**Document passage:**
________

Asian Property Review talks to Catherine Ridu, Chief Executive Officer of SEDA (Sustainable Energy Development Authority) on how Malaysia is quietly emerging as a major player in the solar energy sphere.
APR: Will solar energy and other renewables especially wind replace oil and coal one day?
CR: Yes. It is inevitable and the energy transition is unstoppable. Social regulation and international pressure to commit to the climate agenda will sustain the energy transition momentum. The real question is how long will it take for the world to reach carbon neutrality or to reach 100% RE? Will there be sufficient time to transit before the critical two-degree Celsius global temperature increase? There have been many debates and studies on the timeline to two degrees Celsius, some have predicted it to be as little as less than a decade.
APR: Should housing developers be compelled to integrate solar panels into new homes in future or even those currently being developed?
CR: Yes because the solar PV component is perhaps the only component that can help generate income for the household (or reduce electricity bills). This PV installation will help hedge against future price increase in electricity when subsidies are eventually fully rationalized.
In addition, home owners of solar PV are part of the solution towards climate change mitigation and recent surveys have shown that Malaysians are aware of climate change and this reason may compel their conviction to take climate action.
APR: How can we get more financial institutions to finance solar panel installations and investments in solar farms?

________

**Supplied records:**
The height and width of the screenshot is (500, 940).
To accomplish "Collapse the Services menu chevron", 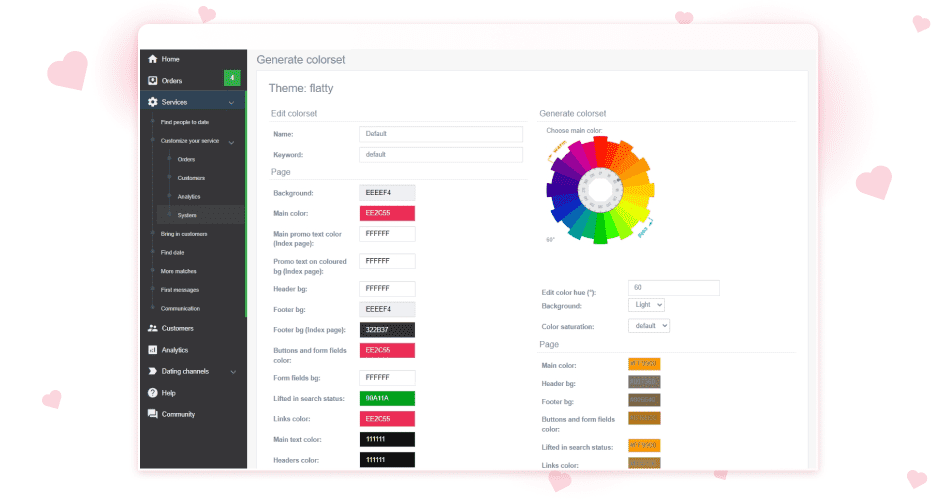I will pyautogui.click(x=232, y=102).
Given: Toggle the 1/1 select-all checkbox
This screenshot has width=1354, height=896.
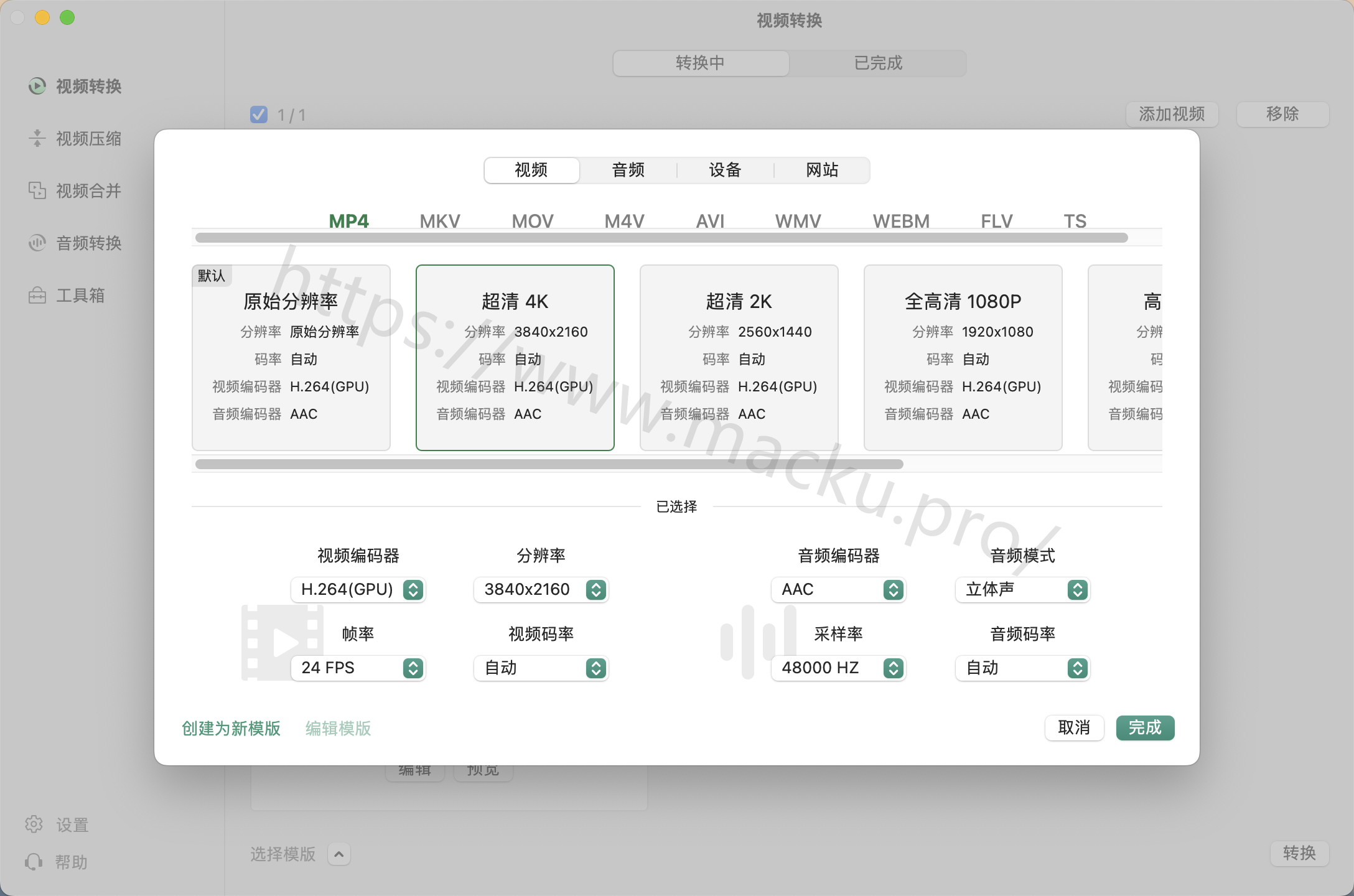Looking at the screenshot, I should [259, 114].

________

**Actions to take:**
**1)** List every question that APR asks in the solar energy interview.
**2)** Translate this sentence from the solar energy interview into Spanish: "It is inevitable and the energy transition is unstoppable."
The lines are separate material, apart from the solar energy interview.

**Results:**
**1)**
Will solar energy and other renewables especially wind replace oil and coal one day?
Should housing developers be compelled to integrate solar panels into new homes in future or even those currently being developed?
How can we get more financial institutions to finance solar panel installations and investments in solar farms?

**2)** Es inevitable y la transición energética es imparable.